The defense is available “only in strictly limited circumstances” including when misconduct “results in prejudice to the defense of the enforcement action that rises to a constitutional level and is established through a direct nexus between the misconduct and the constitutional injury,” which Cuban hasn’t shown, Fitzwater wrote in his ruling.
The SEC sued Cuban in 2008, accusing him of trading on confidential information when he sold his stake in Mamma.com Inc., a Canadian Internet search company, just before it announced a private placement of shares.

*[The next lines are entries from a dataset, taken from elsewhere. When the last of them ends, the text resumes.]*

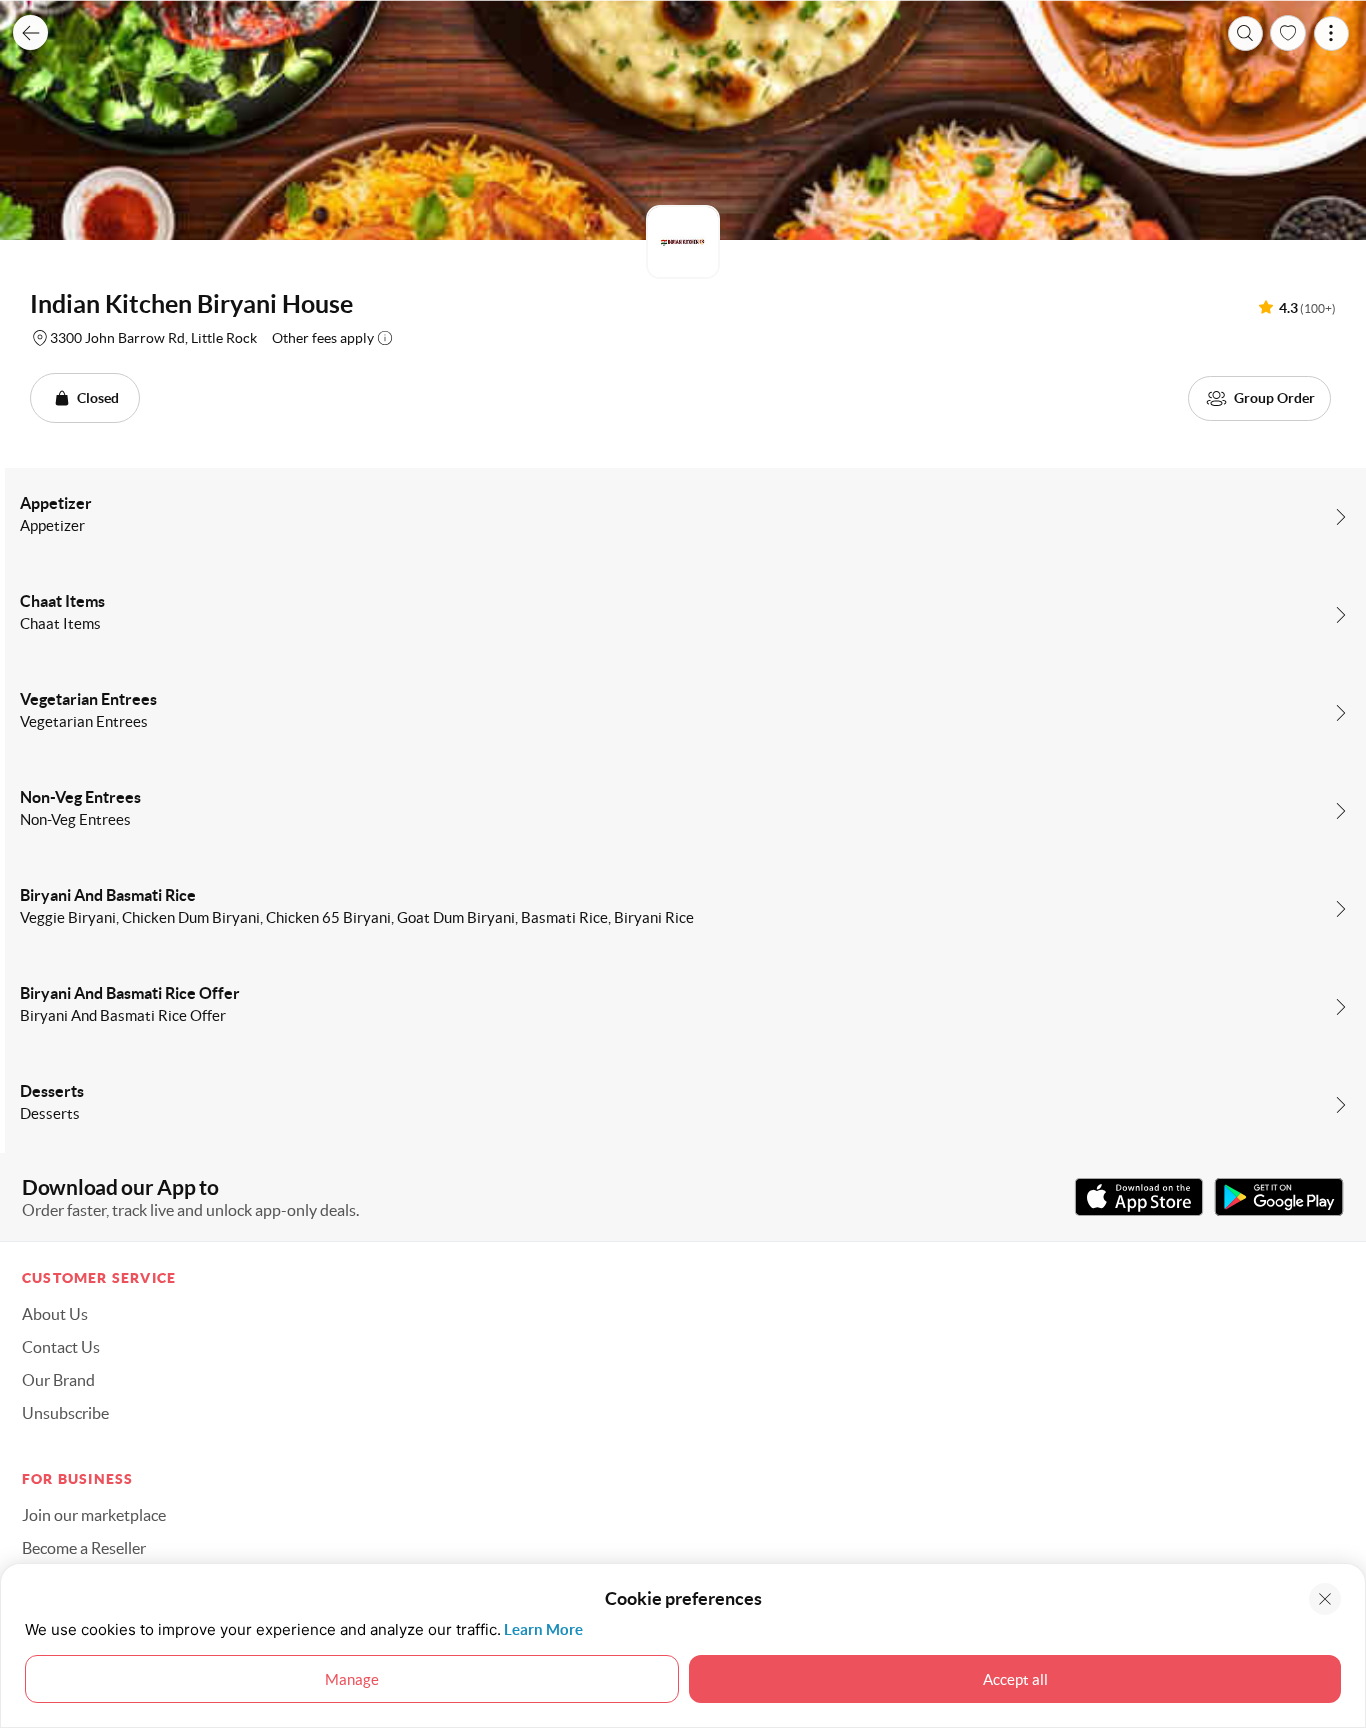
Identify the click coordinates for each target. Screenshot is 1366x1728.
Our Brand (58, 1380)
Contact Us (61, 1347)
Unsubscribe (65, 1413)
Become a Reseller (84, 1548)
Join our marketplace (94, 1515)
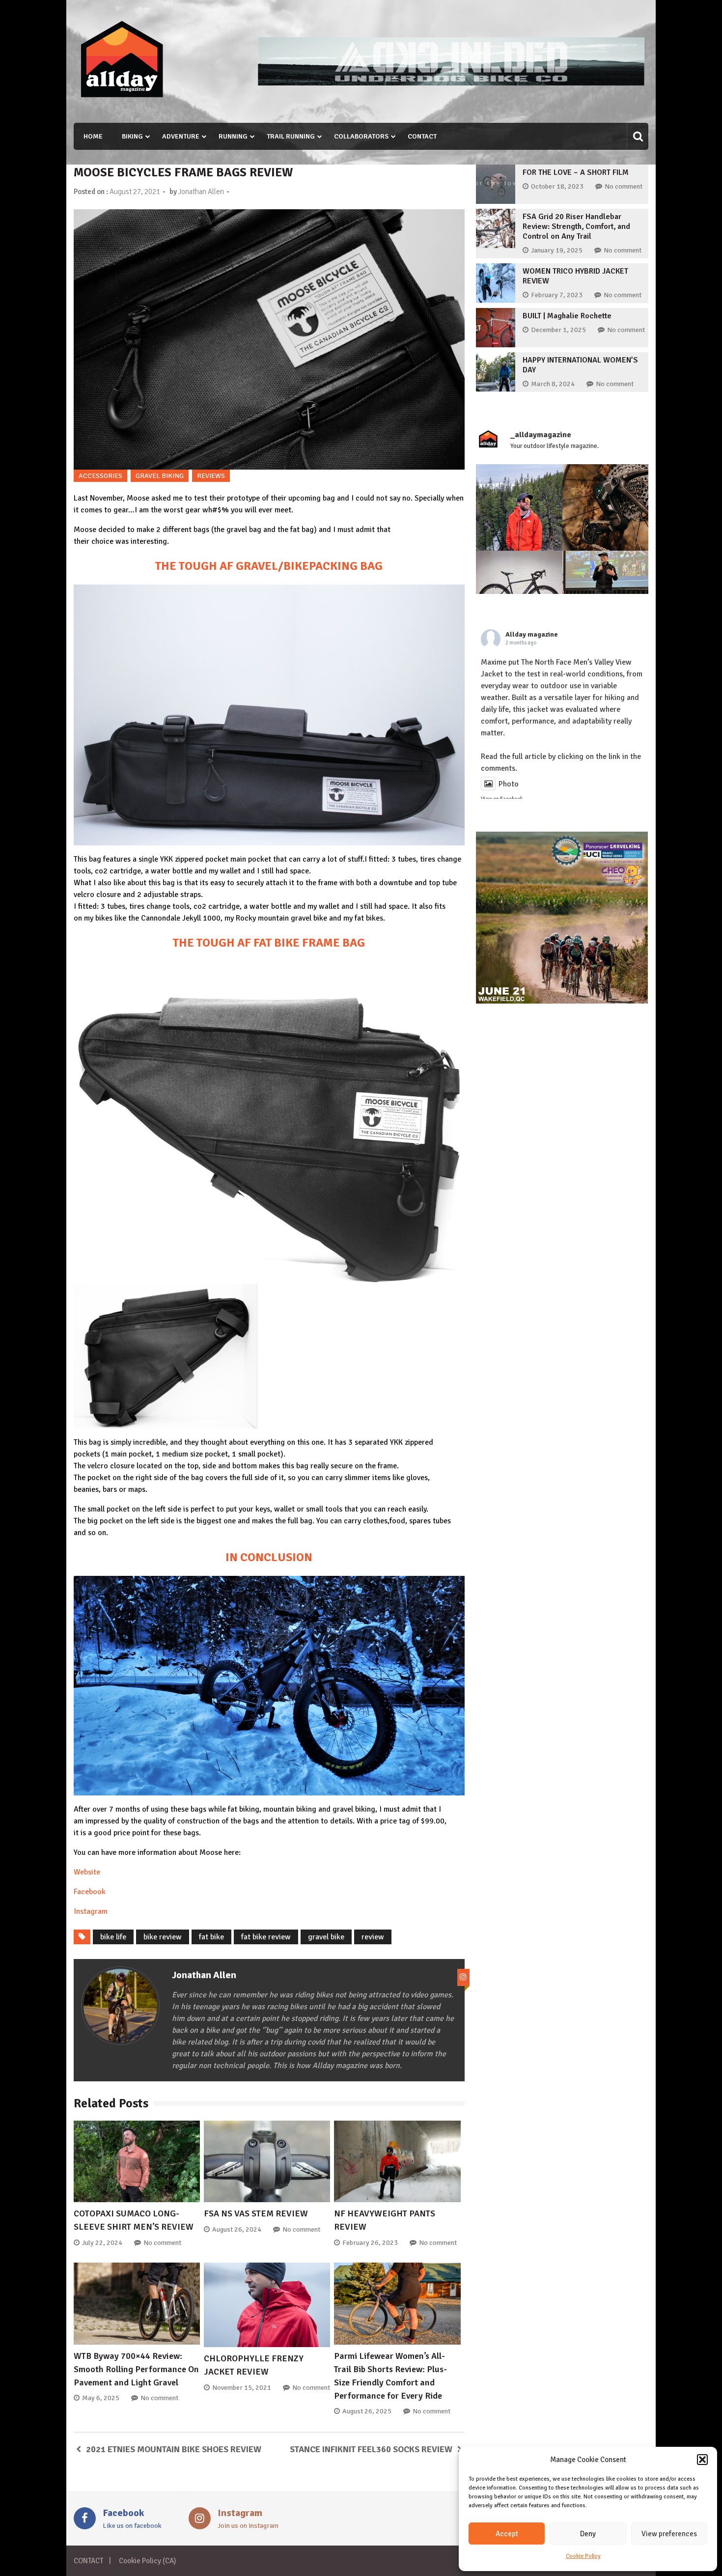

“This was a minor legal skirmish over whether we could bring this affirmative defense,” Lyle Roberts, a lawyer for Cuban at Dewey & LeBoeuf LLP in Washington, said in a phone interview.
Roberts said Cuban had brought a sanctions motion over the SEC’s conduct that could be renewed further along in the litigation.
Cuban argued in a Feb. 4 court filing that, in its investigation of him, the agency “engaged in egregious acts of misconduct” and conducted the probe “in an unfair, biased and improper manner.”
Cuban said the SEC was determined to bring an action regardless of what evidence it uncovered and it didn’t give him a fair opportunity to argue against such an action, which is typically allowed.
The SEC discouraged a key witness’s lawyer “from making the witness available to speak with Mr. Cuban’s counsel” and it threatened the witness with perjury, according to Cuban’s court papers.
Fitzwater said Cuban failed to allege facts that prejudiced his case to the level required for an unclean-hands defense.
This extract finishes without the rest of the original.